SoCal Storm Weakens After Morning Rain in Ventura, LA Counties

Wildfire burn area are under flash flood watches due to the threat of downpours and mudslides

A storm that turned out to be weaker than expected moved through Southern California Friday morning and brought light rain to some parts of the region.

Rain arrived early Friday in Ventura County, then moved into Los Angeles County during the morning drive. 

The flash flood watch went into effect at 3 a.m. in recent burn areas of Los Angeles County -- in the San Gabriel and Santa Monica mountains and the San Fernando, Santa Clarita, San Gabriel and Antelope valleys. The watch expired later Friday morning. 

"It's moved out for the afternoon commute," said NBC4 forecaster Shanna Mendiola. "Your Friday night is looking beautiful. Those clouds will stay with us throughout the evening and throughout the weekend."

Light rain also fell Thursday night from the San Fernando Valley to Santa Barbara County. 

Friday's storm was forecast to bring between 2 and 4 inches of rainfall along the Central Coast, but it weakened by the time it worked its way down to Los Angeles County.

The storm is bringing subtropical moisture from Hurricane Seymour, and San Luis Obispo and Santa Barbara counties could see some of the heaviest rainfall. Thunderstorms also are possible.

A flash flood watch was in effect Thursday in area burned by recent wildfires in the San Gabriel and Santa Monica mountains and the San Fernando, Santa Clarita, San Gabriel and Antelope valleys. In Glendora, the city issued a yellow alert, which requires residents to remove vehicles, trash bins and other obstructions from streets to ensure emergency access to the area and prevent damage from possible flooding.

In Duarte, 10 homes near the area of June's Fish Fire were under mandatory evacuation Thursday night, but still remained at the green level alert and is not subject to any type of restriction.

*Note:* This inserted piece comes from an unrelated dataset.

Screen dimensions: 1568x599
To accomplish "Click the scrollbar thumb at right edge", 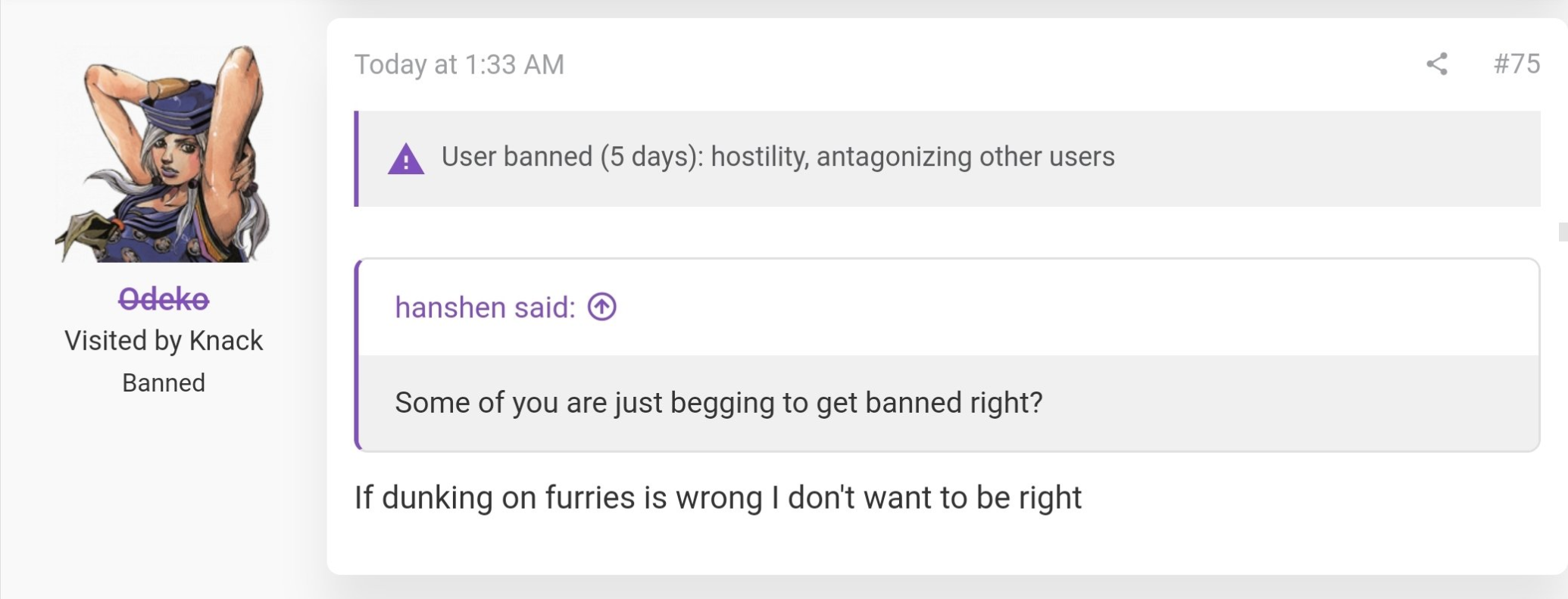I will coord(1563,232).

This week's storms -- another one passed through the region Sunday and Monday -- are generating the first of the fall rains in Southern California. Amid moderate temperatures, the snow level will remain at a high 10,000 feet.

The October rain is welcome in a state in its fifth year of drought. More than 80 percent of California remains in moderate drought, down from 97 percent at this time last year, according to the U.S. Drought Monitor.

More than 20 percent of the state is under exceptional drought, the Monitor's most severe category.

Friday's temperatures will be sharply lower amid the rain, with highs expected to reach 72 in downtown L.A. and 73 in Woodland Hills, which will be 14 degrees lower than today's expected high. Temperature highs are expected to be in the 70s under cloudy skies over several days after Friday.